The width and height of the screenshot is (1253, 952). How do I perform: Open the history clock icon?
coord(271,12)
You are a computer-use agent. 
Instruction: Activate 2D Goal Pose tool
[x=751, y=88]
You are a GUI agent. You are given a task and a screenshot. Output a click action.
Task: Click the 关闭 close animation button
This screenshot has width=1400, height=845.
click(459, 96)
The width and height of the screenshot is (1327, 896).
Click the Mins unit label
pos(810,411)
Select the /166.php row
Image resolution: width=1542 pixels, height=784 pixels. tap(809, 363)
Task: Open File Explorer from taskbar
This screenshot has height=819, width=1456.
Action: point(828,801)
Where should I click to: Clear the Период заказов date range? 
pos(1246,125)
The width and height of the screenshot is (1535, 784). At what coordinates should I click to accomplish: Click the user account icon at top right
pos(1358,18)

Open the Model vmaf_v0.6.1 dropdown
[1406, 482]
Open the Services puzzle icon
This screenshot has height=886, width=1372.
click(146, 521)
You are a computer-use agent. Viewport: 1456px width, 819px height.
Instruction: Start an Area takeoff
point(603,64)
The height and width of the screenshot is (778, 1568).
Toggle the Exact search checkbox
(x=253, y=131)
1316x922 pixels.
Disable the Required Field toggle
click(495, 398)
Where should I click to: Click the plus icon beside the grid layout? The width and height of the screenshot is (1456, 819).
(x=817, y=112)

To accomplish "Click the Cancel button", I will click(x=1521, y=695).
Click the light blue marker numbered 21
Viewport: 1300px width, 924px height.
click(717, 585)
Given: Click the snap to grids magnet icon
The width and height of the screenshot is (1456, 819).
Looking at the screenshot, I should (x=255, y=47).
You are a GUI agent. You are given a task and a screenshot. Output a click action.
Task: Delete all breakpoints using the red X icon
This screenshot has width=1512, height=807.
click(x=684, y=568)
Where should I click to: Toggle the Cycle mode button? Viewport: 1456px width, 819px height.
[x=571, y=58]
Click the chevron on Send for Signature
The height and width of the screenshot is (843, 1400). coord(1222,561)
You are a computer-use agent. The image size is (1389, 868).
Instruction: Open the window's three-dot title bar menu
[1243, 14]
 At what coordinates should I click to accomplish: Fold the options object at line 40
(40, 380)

+++

### YOUR TASK
Among the entries, find every line holding "computer" and return it.

### TASK RESPONSE
You are a computer-use agent. 
You are a computer-use agent. Viewport: 1456px width, 819px height.
You are a computer-use agent. The image size is (1389, 868).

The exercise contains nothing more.